GamesBeat: What was the most requested thing there?
Wendl: The wheel support and 21-by-9 aspect ratio were the two biggest requested features. And then, of course, wanting it to run on their machines. We continue to expand the range of machines our game can run on. We’ll have a demo with a benchmark mode, so people can download the demo, play it, and get a sense of how the game is going to run on their machine before they go ahead and make the purchase.

Above: Forza Motorsport 7 debuts on the Xbox One and Microsoft Windows on October 3.
GamesBeat: Where would people go to find a big simulation rig like the ones you’ve shown off at E3?
Wendl: We put instructions for that on forzamotorsport.net, the rig we’ve taken to different trade shows. It’s a bunch of components to make up the sound system, the motion rig, the framing, and the TV and stuff like that. You can find the specs on our community site.
GamesBeat: You think a certain number of gamers will really go and do that?
Wendl: There’s not a ton, but they’re certainly out there. They’ve built these huge impressive rigs. In some cases they cost more than a real race cars. We have guy competing in Forza RC, our esports tournament. We just finished our first year. We started in New York, and then it went to Le Mans. We had Porsche sponsor that series. It culminated at Le Mans. The racers flew to France, competed, and got to stand on the podium and spray champagne after the GT and LMP racers did there. It was the first time in history an esports team shared the podium with racers from the actual 24 Hours of Le Mans, which is a pretty cool moment. And then we had our last tournament at China Joy, wrapping up the esports series. Now PC gamers and console gamers are going to be able to compete and play multiplayer with cross play in Motorsport. It’s going to help Forza RC continue to be the leading esports platform in motorsport.
GamesBeat: How big is that as far as the player base?
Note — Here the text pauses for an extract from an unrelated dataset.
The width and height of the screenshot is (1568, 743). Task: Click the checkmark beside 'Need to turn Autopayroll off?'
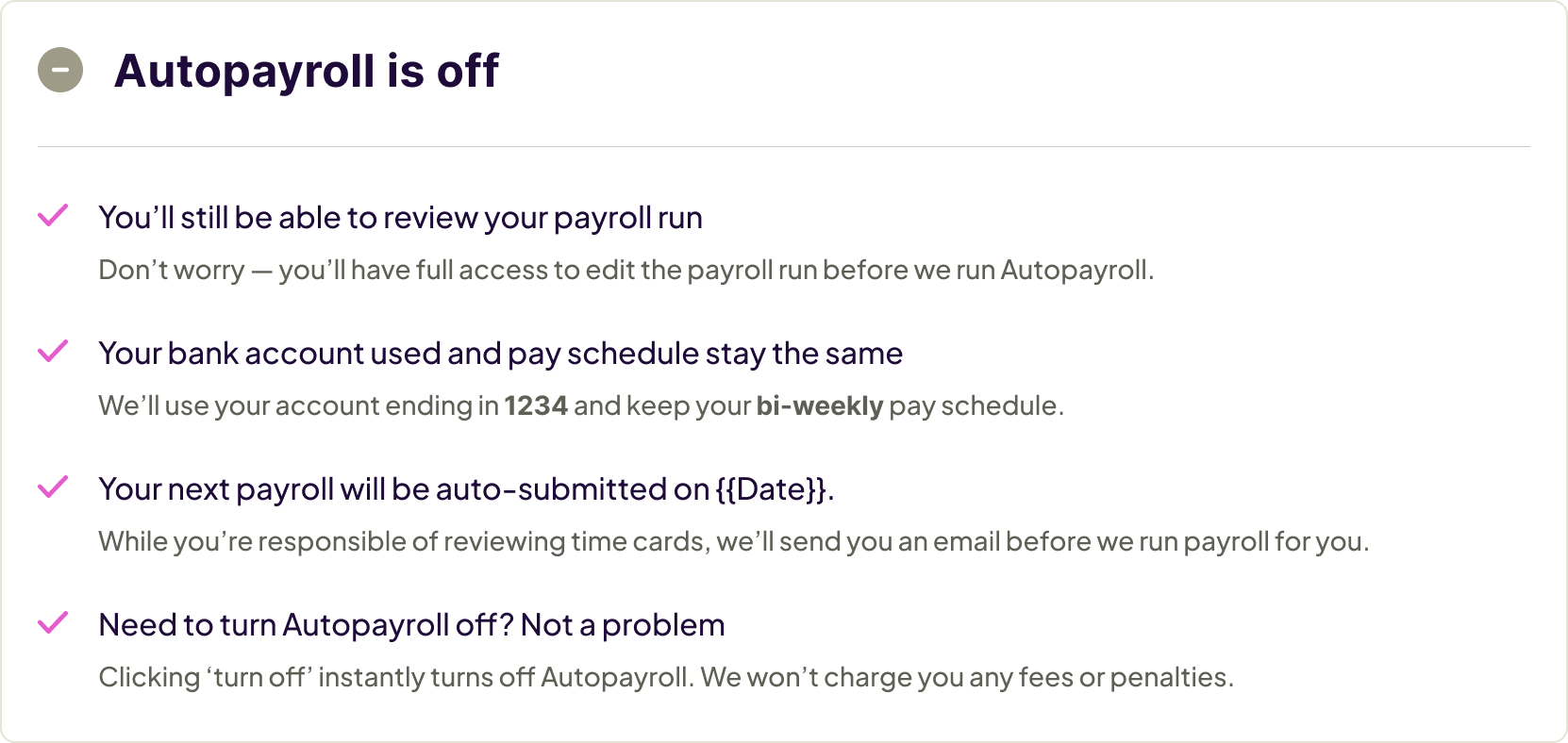pyautogui.click(x=53, y=623)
Wendl: It’s huge. We get hundreds of thousands of participants. It boils down to some of the fastest racers in the world. We have hundreds of thousands of dollars in cash prizes. People have won cars, all kinds of things. It’s getting really big. Last year was the first time in history there were more people watching video games now than playing. We have full Mixer integration now, the streaming service, so that players can stream very easily and people can go watch these world-class racers compete.